**GOAL OF THE EXERCISE:** Reproduce the items word for word, from the first one through the line containing "(1393, 382)", including that line.
___ PROVIDED DATA ___
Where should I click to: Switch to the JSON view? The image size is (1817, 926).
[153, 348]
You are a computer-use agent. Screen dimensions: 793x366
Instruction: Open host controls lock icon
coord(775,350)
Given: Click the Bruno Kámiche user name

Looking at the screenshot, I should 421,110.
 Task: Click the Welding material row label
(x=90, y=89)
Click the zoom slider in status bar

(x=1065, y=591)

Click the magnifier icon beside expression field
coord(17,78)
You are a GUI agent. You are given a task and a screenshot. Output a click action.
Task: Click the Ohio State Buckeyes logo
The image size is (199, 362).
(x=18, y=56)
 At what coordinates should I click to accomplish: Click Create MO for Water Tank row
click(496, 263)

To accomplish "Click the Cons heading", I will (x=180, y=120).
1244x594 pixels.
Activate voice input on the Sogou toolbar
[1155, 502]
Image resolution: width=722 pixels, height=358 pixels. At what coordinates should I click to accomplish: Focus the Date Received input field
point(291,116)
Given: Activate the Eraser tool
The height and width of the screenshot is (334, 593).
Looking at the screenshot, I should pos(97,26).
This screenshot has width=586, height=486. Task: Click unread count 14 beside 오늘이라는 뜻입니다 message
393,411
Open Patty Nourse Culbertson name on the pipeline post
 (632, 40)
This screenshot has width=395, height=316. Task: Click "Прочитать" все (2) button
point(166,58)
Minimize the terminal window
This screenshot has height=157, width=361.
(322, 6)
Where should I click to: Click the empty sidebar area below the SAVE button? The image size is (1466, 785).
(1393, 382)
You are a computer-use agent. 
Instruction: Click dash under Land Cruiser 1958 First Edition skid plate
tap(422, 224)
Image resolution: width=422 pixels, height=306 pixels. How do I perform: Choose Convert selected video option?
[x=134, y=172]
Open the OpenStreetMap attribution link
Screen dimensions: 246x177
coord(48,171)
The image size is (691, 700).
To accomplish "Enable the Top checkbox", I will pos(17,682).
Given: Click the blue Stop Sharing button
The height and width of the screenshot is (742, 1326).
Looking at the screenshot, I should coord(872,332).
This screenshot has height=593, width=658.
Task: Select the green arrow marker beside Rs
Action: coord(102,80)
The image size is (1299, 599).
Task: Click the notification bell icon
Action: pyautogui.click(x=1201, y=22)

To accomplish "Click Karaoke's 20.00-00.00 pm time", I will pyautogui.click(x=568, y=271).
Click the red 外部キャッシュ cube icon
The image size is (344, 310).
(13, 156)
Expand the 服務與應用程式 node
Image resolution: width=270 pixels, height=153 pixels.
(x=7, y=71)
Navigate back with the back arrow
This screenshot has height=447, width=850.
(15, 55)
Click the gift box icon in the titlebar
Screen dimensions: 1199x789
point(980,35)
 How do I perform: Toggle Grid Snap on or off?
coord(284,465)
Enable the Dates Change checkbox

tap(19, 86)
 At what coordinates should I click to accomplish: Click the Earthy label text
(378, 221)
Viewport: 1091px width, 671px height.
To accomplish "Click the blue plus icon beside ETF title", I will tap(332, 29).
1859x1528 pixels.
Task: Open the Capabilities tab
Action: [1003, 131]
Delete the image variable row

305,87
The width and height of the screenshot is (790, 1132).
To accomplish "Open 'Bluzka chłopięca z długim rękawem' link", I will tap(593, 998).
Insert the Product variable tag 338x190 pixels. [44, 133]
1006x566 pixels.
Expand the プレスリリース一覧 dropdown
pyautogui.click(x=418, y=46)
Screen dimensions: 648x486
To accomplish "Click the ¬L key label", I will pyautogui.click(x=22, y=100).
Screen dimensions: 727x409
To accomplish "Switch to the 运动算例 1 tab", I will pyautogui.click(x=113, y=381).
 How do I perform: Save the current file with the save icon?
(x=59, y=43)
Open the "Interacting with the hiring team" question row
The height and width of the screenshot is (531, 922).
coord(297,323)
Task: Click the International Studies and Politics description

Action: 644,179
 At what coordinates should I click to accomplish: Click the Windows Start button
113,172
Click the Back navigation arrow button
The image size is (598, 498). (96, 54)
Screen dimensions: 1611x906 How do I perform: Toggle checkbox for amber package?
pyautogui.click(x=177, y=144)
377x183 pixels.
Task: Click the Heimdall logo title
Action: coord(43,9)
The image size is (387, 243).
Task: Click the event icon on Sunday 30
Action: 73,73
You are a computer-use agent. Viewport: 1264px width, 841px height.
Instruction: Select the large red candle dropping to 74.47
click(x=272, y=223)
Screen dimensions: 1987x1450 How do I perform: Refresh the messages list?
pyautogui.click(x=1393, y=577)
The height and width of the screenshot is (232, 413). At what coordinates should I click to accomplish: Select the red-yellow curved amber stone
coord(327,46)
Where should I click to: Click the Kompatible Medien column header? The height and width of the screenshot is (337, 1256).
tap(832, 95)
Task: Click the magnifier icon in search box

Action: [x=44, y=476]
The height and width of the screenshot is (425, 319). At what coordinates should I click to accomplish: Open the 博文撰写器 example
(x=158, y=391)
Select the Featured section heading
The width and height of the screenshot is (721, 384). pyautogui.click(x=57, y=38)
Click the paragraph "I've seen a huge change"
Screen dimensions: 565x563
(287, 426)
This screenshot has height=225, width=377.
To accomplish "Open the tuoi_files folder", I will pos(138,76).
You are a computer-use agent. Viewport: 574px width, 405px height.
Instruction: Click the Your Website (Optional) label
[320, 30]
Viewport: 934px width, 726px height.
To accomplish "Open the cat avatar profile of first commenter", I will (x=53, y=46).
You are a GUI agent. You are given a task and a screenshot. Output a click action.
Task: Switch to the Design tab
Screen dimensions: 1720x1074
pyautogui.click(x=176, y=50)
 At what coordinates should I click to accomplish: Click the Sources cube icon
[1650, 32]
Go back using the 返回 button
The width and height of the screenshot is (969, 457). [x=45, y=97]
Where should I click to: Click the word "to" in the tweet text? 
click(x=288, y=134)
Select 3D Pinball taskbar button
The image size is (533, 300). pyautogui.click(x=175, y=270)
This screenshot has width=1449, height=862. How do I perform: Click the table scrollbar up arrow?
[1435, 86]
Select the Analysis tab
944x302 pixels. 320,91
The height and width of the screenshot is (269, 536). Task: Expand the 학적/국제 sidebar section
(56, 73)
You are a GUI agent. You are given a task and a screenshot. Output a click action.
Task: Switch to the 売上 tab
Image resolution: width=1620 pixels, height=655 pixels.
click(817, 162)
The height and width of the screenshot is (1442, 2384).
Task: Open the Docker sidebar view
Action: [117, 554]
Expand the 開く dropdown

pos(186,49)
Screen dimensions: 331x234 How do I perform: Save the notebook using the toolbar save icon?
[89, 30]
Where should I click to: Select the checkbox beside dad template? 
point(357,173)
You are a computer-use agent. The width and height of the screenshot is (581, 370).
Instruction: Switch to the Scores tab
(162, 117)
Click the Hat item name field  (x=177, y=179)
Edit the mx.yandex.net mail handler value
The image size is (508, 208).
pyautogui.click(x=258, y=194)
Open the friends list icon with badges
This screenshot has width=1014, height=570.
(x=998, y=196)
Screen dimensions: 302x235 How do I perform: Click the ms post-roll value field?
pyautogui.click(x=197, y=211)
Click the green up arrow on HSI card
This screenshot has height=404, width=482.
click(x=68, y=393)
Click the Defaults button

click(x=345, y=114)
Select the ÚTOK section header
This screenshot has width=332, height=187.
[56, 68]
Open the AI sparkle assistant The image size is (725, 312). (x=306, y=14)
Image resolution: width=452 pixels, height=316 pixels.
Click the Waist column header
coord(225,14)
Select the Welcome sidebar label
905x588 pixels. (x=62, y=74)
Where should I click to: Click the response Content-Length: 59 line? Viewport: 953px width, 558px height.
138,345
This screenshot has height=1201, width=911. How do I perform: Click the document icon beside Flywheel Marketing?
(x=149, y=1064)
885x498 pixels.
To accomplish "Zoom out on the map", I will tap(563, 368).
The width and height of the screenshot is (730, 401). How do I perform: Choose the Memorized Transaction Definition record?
___
**OUTPUT BELOW:**
Where should I click to: Switch to the JSON view? The image size is (1817, 926).
[153, 348]
You are a computer-use agent. Screen dimensions: 793x366
Instruction: Open host controls lock icon
coord(775,350)
Given: Click the Bruno Kámiche user name

Looking at the screenshot, I should 421,110.
 Task: Click the Welding material row label
(x=90, y=89)
Click the zoom slider in status bar

(x=1065, y=591)

Click the magnifier icon beside expression field
coord(17,78)
You are a GUI agent. You are given a task and a screenshot. Output a click action.
Task: Click the Ohio State Buckeyes logo
The image size is (199, 362).
(x=18, y=56)
 At what coordinates should I click to accomplish: Click Create MO for Water Tank row
click(496, 263)

To accomplish "Click the Cons heading", I will (x=180, y=120).
1244x594 pixels.
Activate voice input on the Sogou toolbar
[1155, 502]
Image resolution: width=722 pixels, height=358 pixels. At what coordinates should I click to accomplish: Focus the Date Received input field
point(291,116)
Given: Activate the Eraser tool
The height and width of the screenshot is (334, 593).
Looking at the screenshot, I should pos(97,26).
This screenshot has width=586, height=486. Task: Click unread count 14 beside 오늘이라는 뜻입니다 message
393,411
Open Patty Nourse Culbertson name on the pipeline post
 (632, 40)
This screenshot has width=395, height=316. Task: Click "Прочитать" все (2) button
point(166,58)
Minimize the terminal window
This screenshot has height=157, width=361.
(322, 6)
Where should I click to: Click the empty sidebar area below the SAVE button? The image size is (1466, 785).
(1393, 382)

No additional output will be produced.